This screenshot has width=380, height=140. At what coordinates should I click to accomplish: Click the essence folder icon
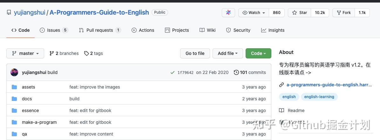[x=14, y=110]
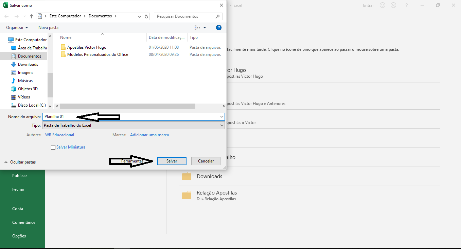Select Downloads in the navigation pane

pyautogui.click(x=28, y=64)
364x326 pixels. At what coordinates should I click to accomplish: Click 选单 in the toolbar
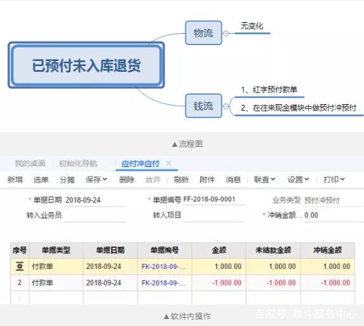[x=41, y=179]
○ ○ ○ ○ ○ ○ ○
▸ OBJECTIVE: Please pull every line of text from the items above verbatim and leave out the pictures.

▸ EXPECTED ANSWER:
This screenshot has width=380, height=140. At what coordinates should I click to accomplish: Click the essence folder icon
[x=14, y=110]
Select Downloads in the navigation pane

pyautogui.click(x=28, y=64)
364x326 pixels. At what coordinates should I click to accomplish: Click 选单 in the toolbar
[x=41, y=179]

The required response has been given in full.